SET TASKS:
1. Decide whether each statement below agrees with the mmmeta description. Answer yes or no for each, and quote the deciding words from the description.
(a) The remote must always be on a different machine from the client.
(b) The state db is kept only on the client.
(c) Metadata files are sqlite databases.
2. Carry the mmmeta description forward, starting after its final line.

SOURCE TEXT:
[Begin]

A simple toolkit for managing local state against remote metadata.
Project description
mmmeta
Handle meta information and local state about files from remote (read-only) locations.
example usecase
It’s better explained by a concrete example:
Server scrapes documents and stores them with metadata
Client1 wants to download all files with document_type="contract"
Client2 wants to import all documents scraped not longer than 1 week ago into a database, but only the ones that are not imported yet
synopsis
To clarify the terms used in this manual:
files: actual files (like pdfs…)
metadata files: json files that contain metadata for actual files
metadata db: sqlite database containing metadata for all files from the remote
remote: the “source of truth” where files, metadata files and metadata db are stored. A remote can still be a local folder on the same machine…
client: A client that has read-only access to the remote
state db: sqlite database, stored only on the client, containing local state for files
store: A simple implementation of a key-value store for additional information
metadir: a directory named _mmmeta that is synced between remote and client and contains metadata db, store, and (on the client) state db
how does this scenario work?

[End]

DATA LINES:

[Begin]

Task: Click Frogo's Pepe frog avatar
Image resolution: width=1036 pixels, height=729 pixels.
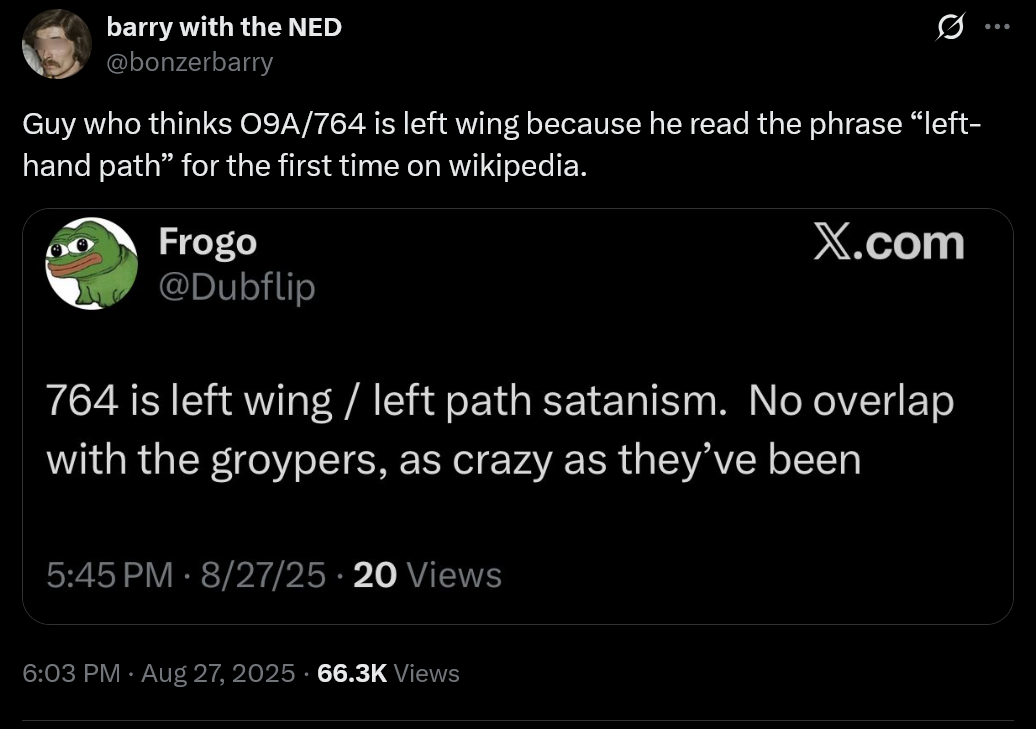Action: point(92,263)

[End]

RESULTS BY TASK:
1.
(a) No: "A remote can still be a local folder on the same machine"
(b) Yes: "state db: sqlite database, stored only on the client, containing local state for files"
(c) No: "metadata files: json files that contain metadata for actual files"

2.
Server 1. Stores a metadata json file for each file 2. Generates (and updates) a metadir
Client1 1. Syncs remote metadir 2. Merge remote metadata db with local state db 3. Query state db for given criteria 4. For each result download the actual file from the remote
Client2 1. Syncs remote metadir 2. Merge remote metadata db with local state db 3. Query the state db for remote metadata retrieved_at=<date> and local state imported=False
mmmeta automates almost ;) all of this:
implementation of this scenario with mmmeta
Server
scrapes document and stores them with metadata
a) Server stores files locally
If the files (and their metadata) are stored locally, metadata generation is as easy as looping through all of the json files and generate the database out of it. This can be done via command line inside the directory of the metadata files:
mmmeta generate
This will loop through all json files create a sqlite database in ./_mmmeta/meta.db
For other path locations, see initialization
When new metadata files are added, simply re-run this command. It will just update the meta db without deleting existing entries, which means the old metadata files don’t need to stay on the server (see next situation).
b) Server downloads files locally but then pushes into a cloud
Here we don’t have all the files locally, only a subset (the new downloaded ones).
First, synchronize cloud metadir to local (aka the server).
Then update metadata as described above:
mmmeta generate
Last, synchronize the updated metadir back to the cloud.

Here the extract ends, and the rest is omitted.